Excluding pictures, what does the listing below contain from the line with "Viewport: 980px width, 280px" up to and including the line with "You are a computer-use agent.", word for word?

(Beginning of DATA FOR ANALYSIS)

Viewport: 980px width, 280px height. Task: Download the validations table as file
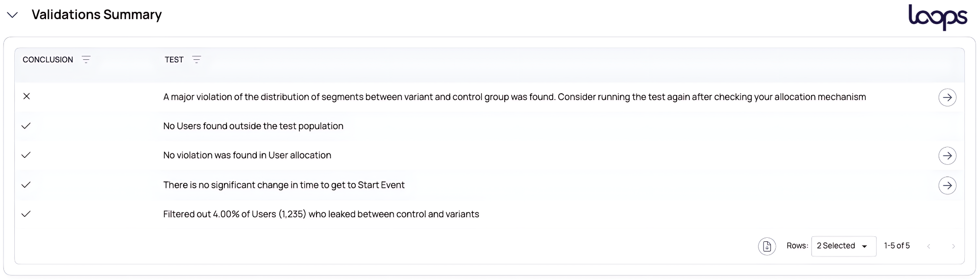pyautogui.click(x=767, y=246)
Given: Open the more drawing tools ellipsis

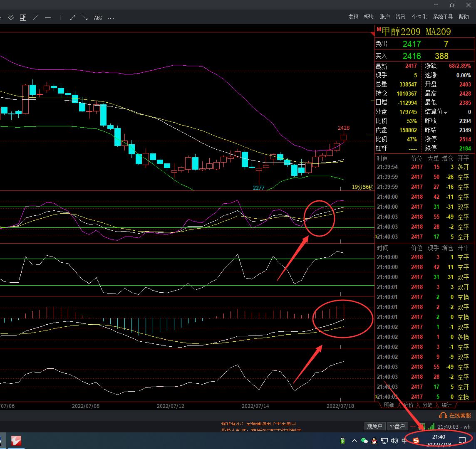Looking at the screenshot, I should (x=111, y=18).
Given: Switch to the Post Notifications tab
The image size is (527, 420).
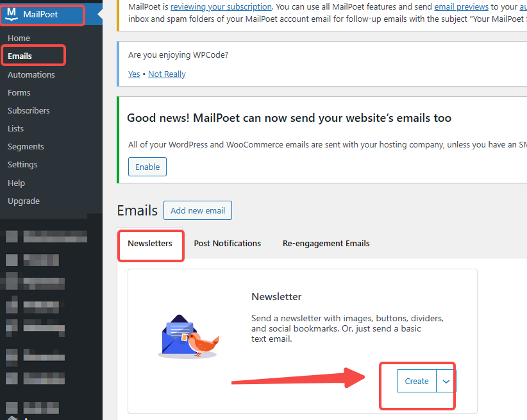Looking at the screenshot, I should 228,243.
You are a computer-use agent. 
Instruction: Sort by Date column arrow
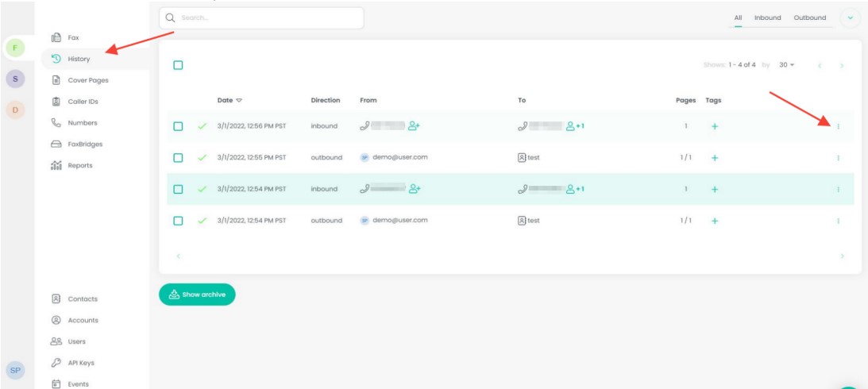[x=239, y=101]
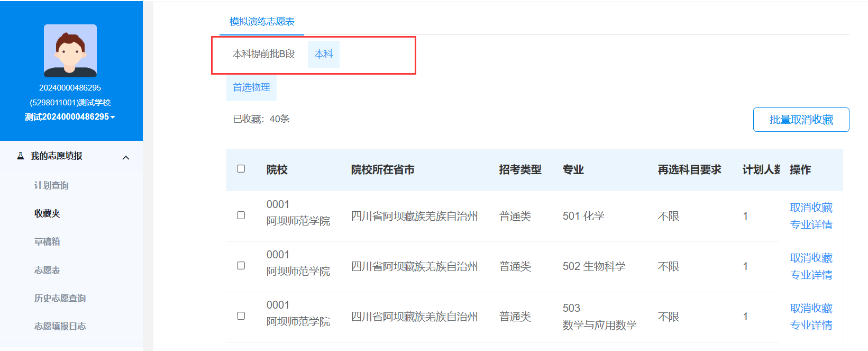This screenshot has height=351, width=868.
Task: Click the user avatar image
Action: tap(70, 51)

(End of DATA FOR ANALYSIS)
(Beginning of DATA FOR ANALYSIS)

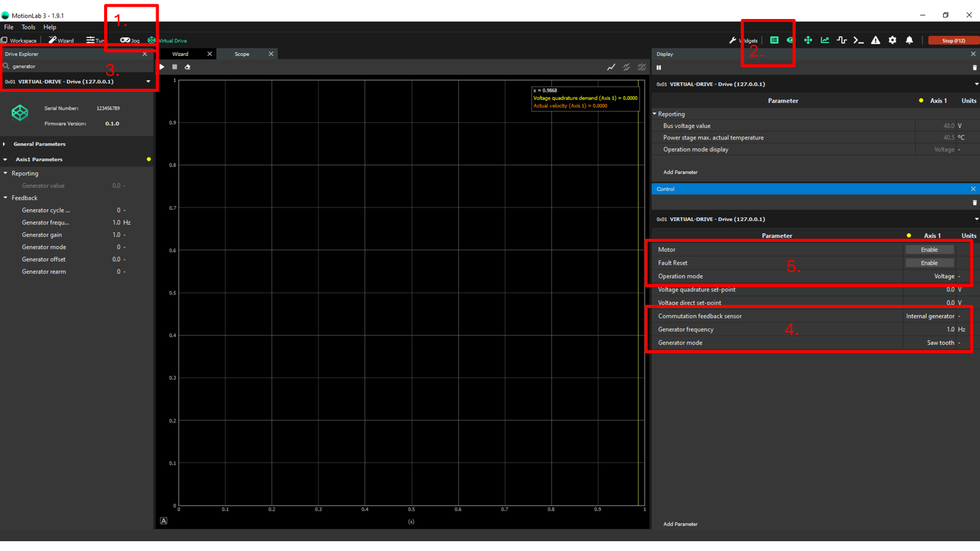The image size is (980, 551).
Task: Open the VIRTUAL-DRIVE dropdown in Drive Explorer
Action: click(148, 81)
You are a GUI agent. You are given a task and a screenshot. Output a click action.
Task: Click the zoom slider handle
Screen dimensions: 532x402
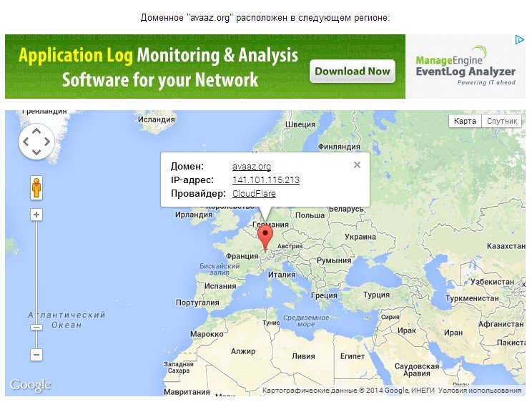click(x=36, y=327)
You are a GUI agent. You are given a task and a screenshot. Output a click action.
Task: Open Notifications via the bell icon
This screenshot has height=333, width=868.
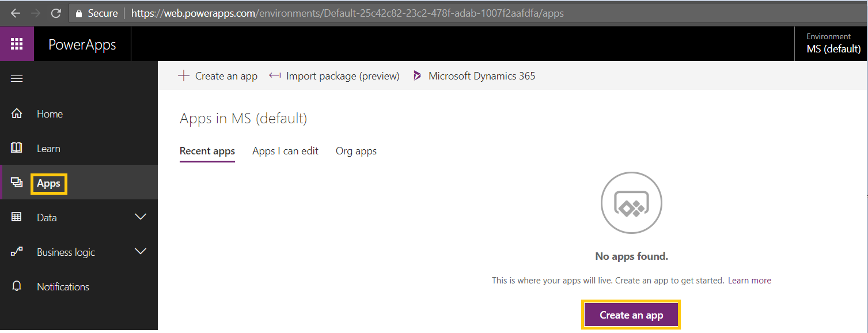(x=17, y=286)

(End of DATA FOR ANALYSIS)

## OUTPUT OF THE TASK
Viewport: 980px width, 280px height. Task: Download the validations table as file
pyautogui.click(x=767, y=246)
Given: Open the more drawing tools ellipsis

Looking at the screenshot, I should (x=111, y=18).
Given: Switch to the Post Notifications tab
The image size is (527, 420).
Looking at the screenshot, I should 228,243.
You are a computer-use agent. 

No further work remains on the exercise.